I would see if you if you can download a dedupe tool or this purpose no
point in letting ColdFusion do it when others have done the hard work :-)








"This e-mail is from Reed Exhibitions (Gateway House, 28 The Quadrant,
Richmond, Surrey, TW9 1DN, United Kingdom), a division of Reed Business,
Registered in England, Number 678540.  It contains information which is
confidential and may also be privileged.  It is for the exclusive use of the
intended recipient(s).  If you are not the intended recipient(s) please note
that any form of distribution, copying or use of this communication or the
information in it is strictly prohibited and may be unlawful.  If you have
received this communication in error please return it to the sender or call
our switchboard on +44 (0) 20 89107910.  The opinions expressed within this
communication are not necessarily those expressed by Reed Exhibitions." 
Visit our website at http://www.reedexpo.com

-----Original Message-----
From: Matthew Reinbold
To: CF-Talk
Sent: Sun Jan 14 16:28:16 2007
Subject: Detecting (Almost) Matches for DeDuping?

I have a dataset that I've put together from a number of client files. To
this point I've been able to easily build a set of ColdFusion tools for
using the data but there is a de-duping process that I need to do that I
just don't now how to approach. 

The data has a series of first and last names. While most of the time I'm
able to detect last name, first name, and date of birth and create a unique
entry in the unified person table. The problem comes when the names are
slightly mis-spelled.

For example I may have:
RIVERA and RIVEERA -or-
MARTINEZ and MARTINE

and because I'm doing exact matching these are appearing as two seperate
entries.
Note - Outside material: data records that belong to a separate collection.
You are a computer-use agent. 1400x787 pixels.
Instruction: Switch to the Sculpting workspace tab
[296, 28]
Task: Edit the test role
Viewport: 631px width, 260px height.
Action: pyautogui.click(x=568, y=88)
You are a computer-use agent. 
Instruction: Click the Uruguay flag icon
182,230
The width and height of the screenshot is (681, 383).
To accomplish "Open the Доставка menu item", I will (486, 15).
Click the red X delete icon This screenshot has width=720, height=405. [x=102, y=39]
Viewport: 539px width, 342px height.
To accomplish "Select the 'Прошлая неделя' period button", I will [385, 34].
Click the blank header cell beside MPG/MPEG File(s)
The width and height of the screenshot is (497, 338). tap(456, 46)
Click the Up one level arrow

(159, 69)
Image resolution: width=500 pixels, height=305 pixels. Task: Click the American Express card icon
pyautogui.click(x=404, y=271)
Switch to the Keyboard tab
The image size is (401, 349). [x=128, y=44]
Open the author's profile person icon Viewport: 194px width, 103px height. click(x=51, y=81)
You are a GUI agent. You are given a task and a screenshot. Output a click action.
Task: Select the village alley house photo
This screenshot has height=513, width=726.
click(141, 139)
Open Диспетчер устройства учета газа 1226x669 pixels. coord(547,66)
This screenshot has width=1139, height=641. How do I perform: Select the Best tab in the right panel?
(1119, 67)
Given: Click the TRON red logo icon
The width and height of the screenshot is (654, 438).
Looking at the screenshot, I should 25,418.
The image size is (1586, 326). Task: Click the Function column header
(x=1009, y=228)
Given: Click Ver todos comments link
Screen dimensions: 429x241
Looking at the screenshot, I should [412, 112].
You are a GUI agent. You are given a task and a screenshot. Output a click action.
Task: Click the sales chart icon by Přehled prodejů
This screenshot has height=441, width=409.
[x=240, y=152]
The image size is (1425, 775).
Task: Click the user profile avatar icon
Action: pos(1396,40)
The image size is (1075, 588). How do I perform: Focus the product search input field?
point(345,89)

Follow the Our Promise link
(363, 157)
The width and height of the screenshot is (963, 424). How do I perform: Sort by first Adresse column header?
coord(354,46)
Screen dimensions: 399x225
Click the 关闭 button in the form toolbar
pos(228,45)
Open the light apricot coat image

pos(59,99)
I really don't want to eyeball the entire table (thousands of
lines) and manually pick out problem rows. And I don't think I can
completely automate the detection AND correction of dupes. At this point I
just want to run ColdFusion code, have it detect potential dupes, and then
let me take action.

How would I do this? Is a regular expression possible that can detect if two
strings are ALMOST matches? Any help or suggestions would be most
appreciated.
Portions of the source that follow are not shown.